Goal -> Arrange as a numbered list the part of the listing that opens with the line containing "Given: Insert the Pricing Table block" and runs through the listing's final line. Leave out blank lines and pictures.

Records to process ->

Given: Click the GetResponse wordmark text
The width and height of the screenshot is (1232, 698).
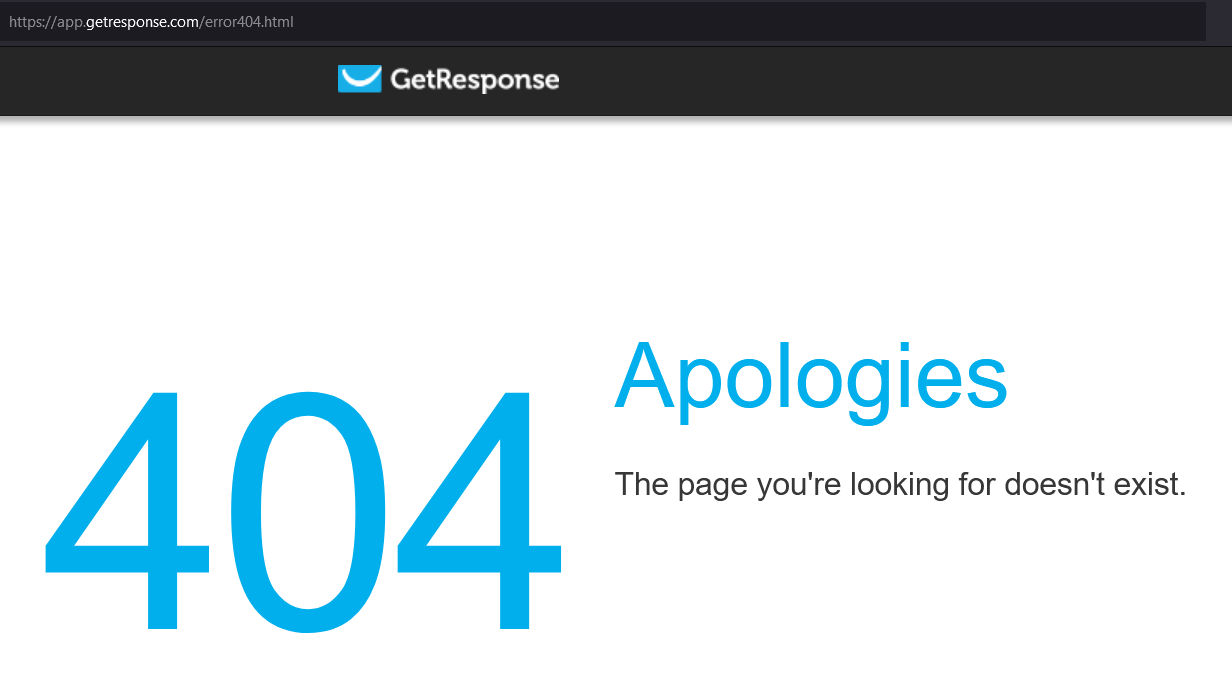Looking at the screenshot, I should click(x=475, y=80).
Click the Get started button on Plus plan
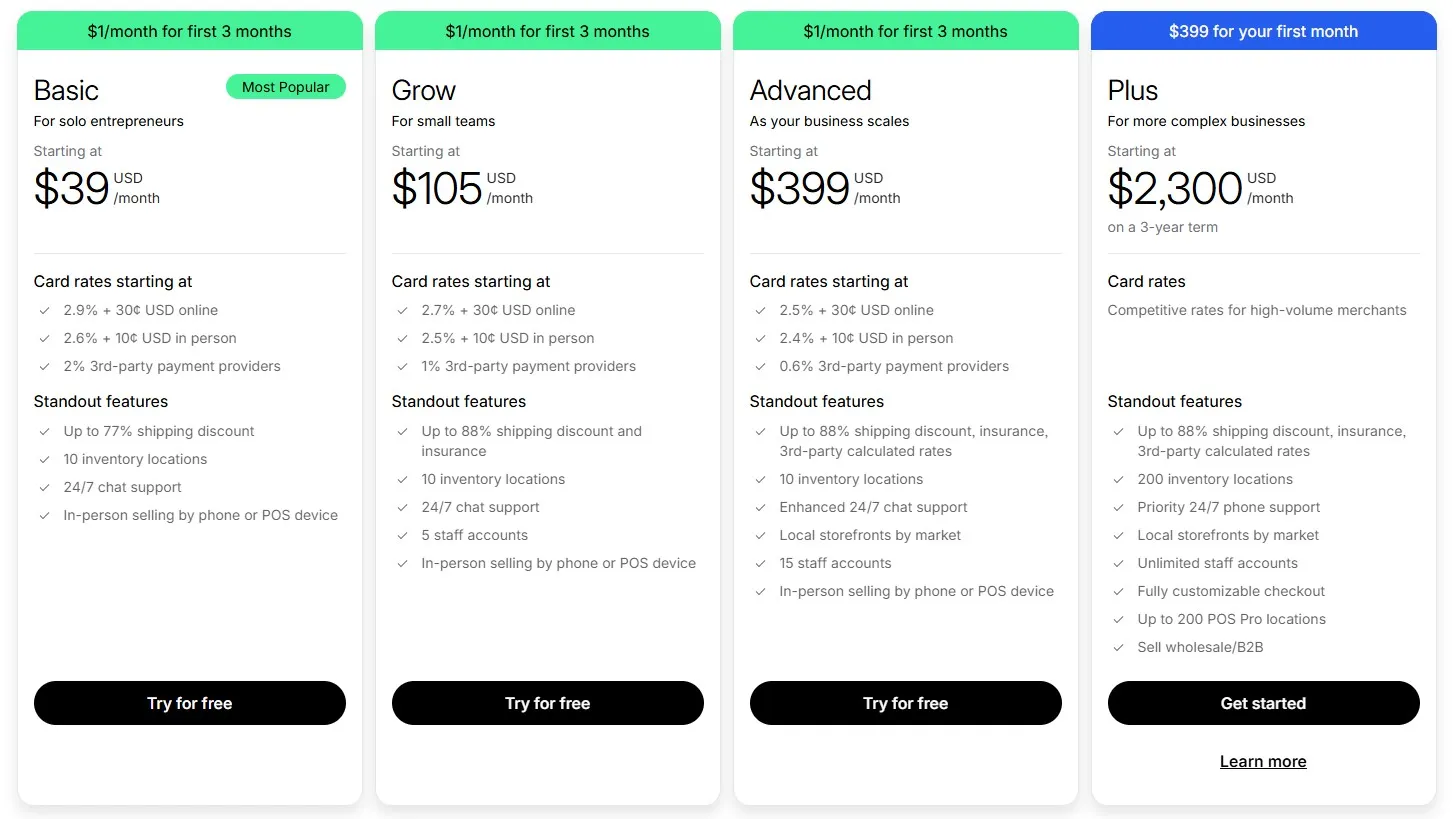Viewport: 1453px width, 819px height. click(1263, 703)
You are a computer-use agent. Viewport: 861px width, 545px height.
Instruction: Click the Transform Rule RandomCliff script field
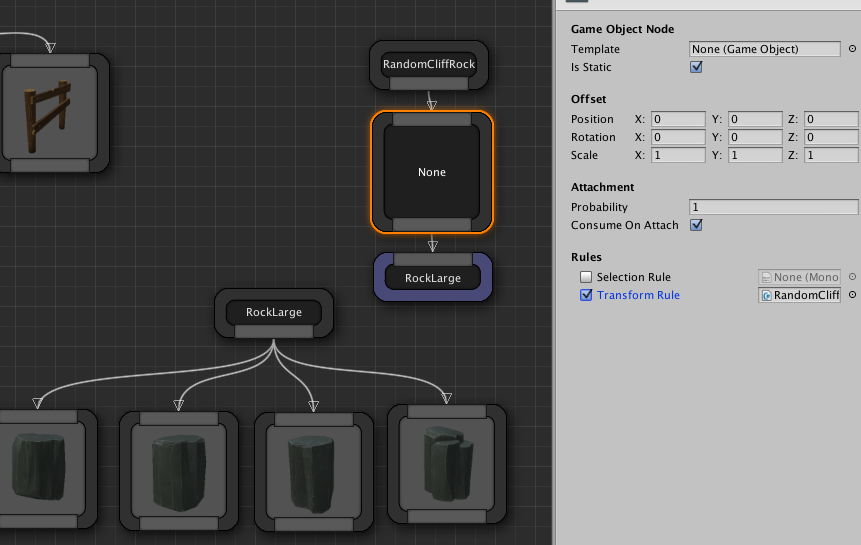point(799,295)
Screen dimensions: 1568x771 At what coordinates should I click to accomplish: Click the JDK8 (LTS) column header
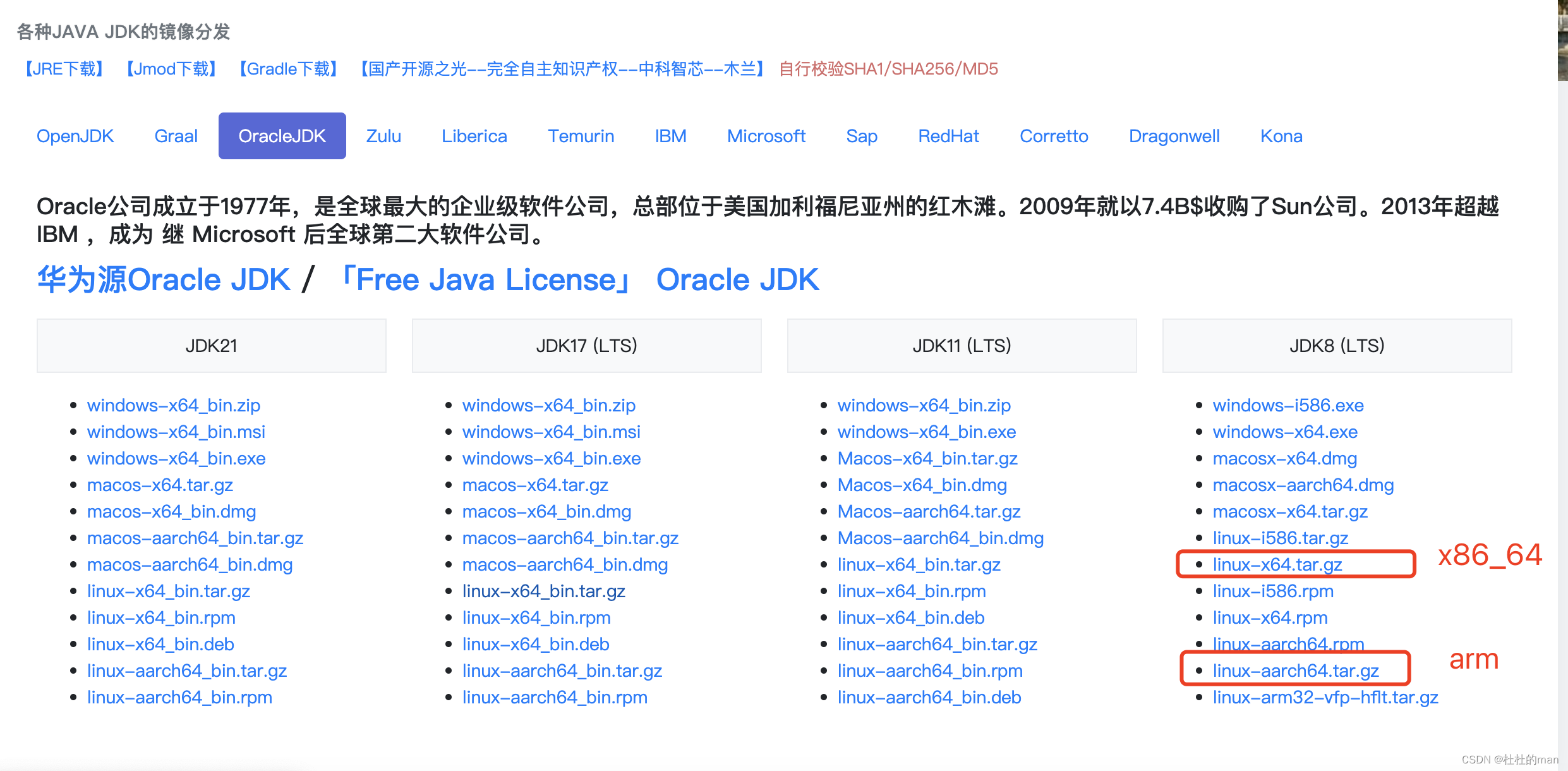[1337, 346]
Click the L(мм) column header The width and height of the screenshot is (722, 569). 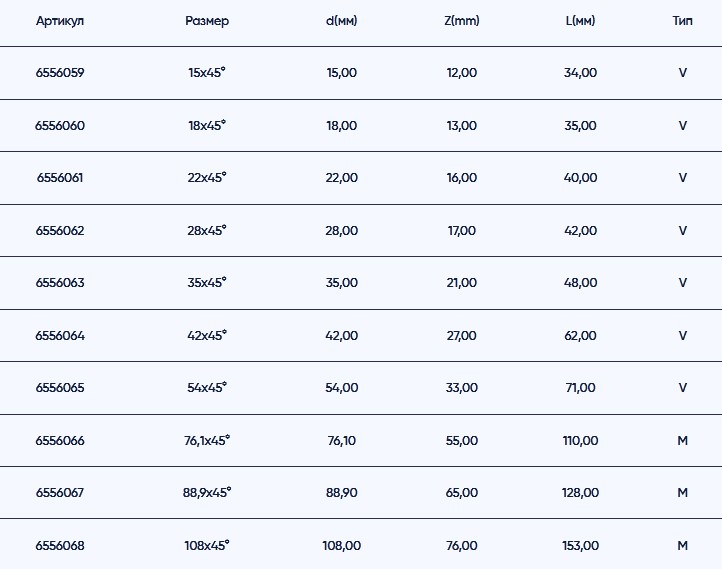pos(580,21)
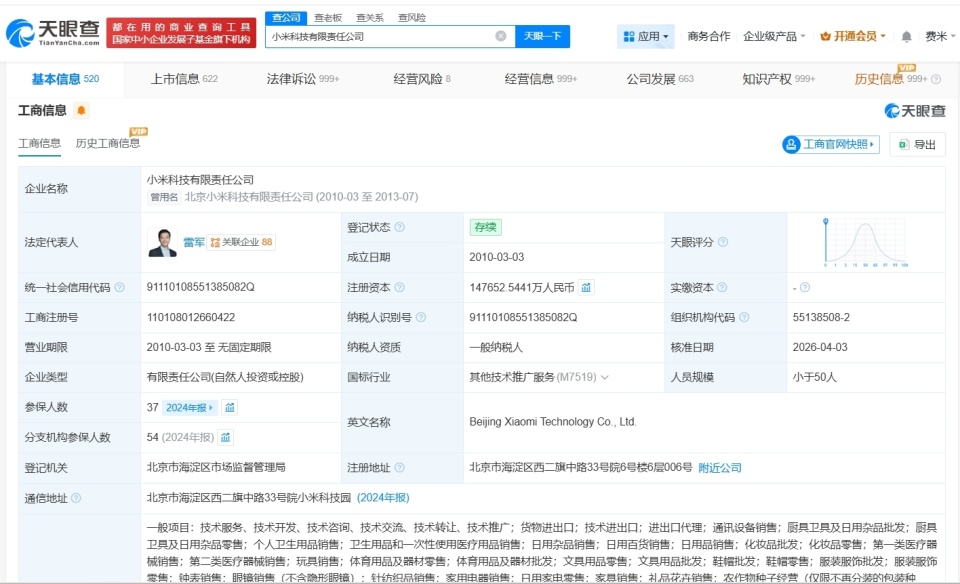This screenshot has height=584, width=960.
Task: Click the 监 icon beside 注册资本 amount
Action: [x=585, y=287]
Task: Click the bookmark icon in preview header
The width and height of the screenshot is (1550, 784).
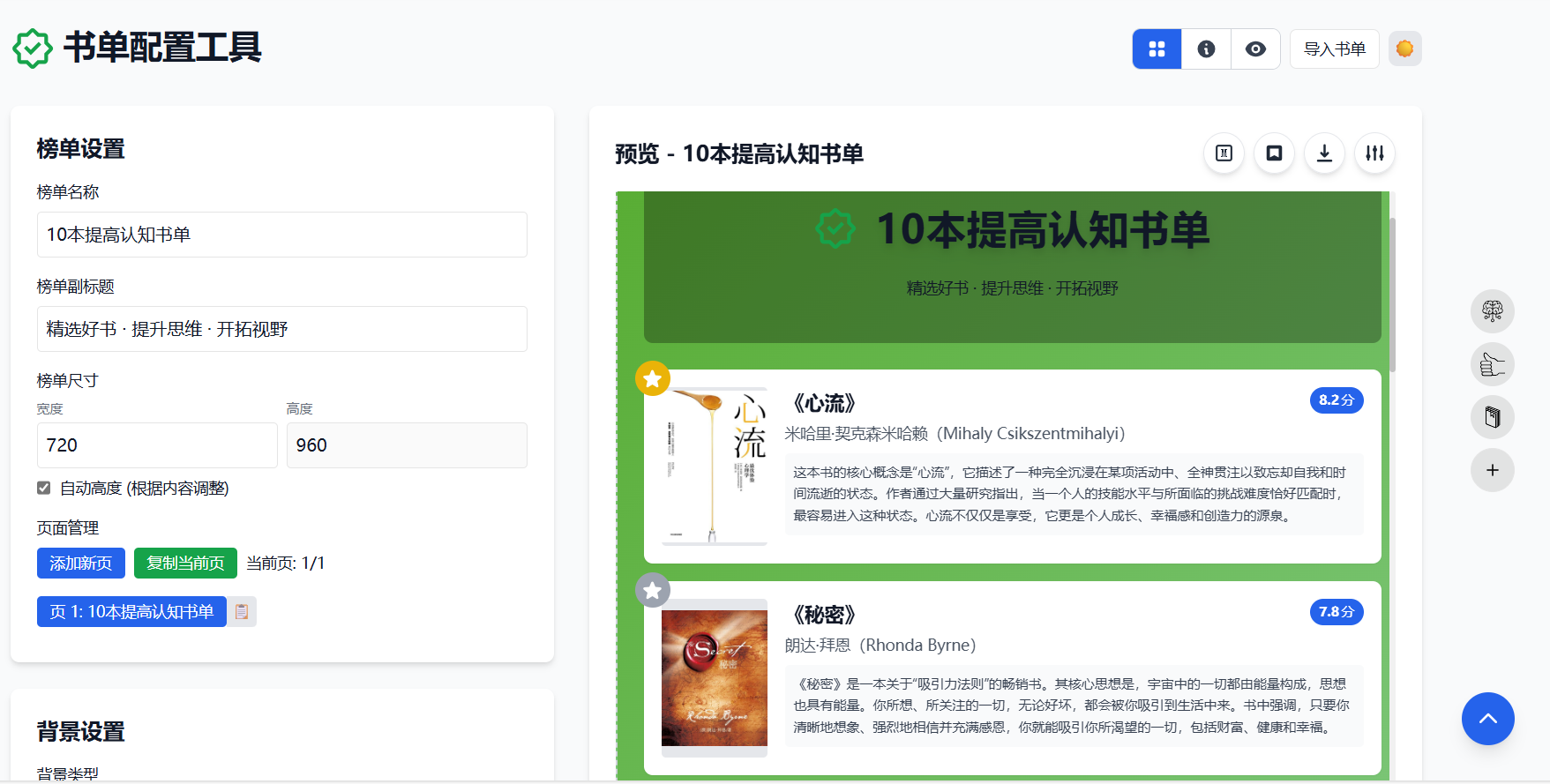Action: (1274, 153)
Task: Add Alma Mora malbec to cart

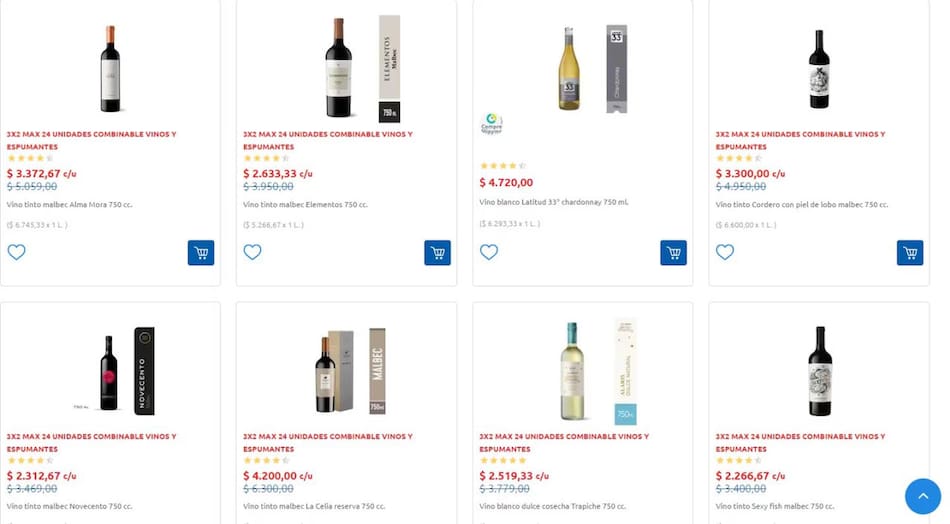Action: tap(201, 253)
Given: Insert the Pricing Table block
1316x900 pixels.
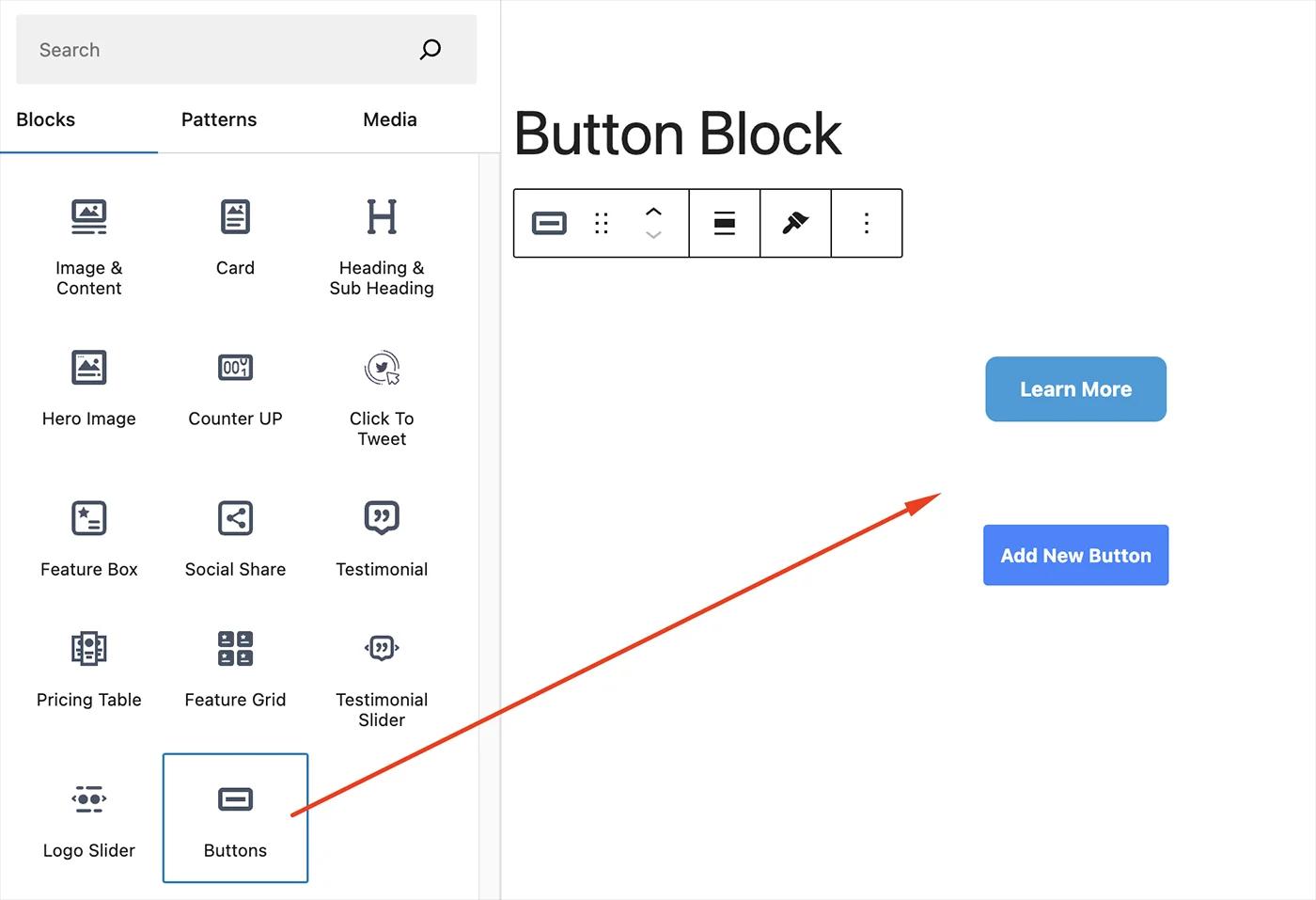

Full answer ->
1. Given: Insert the Pricing Table block
2. 1316x900 pixels.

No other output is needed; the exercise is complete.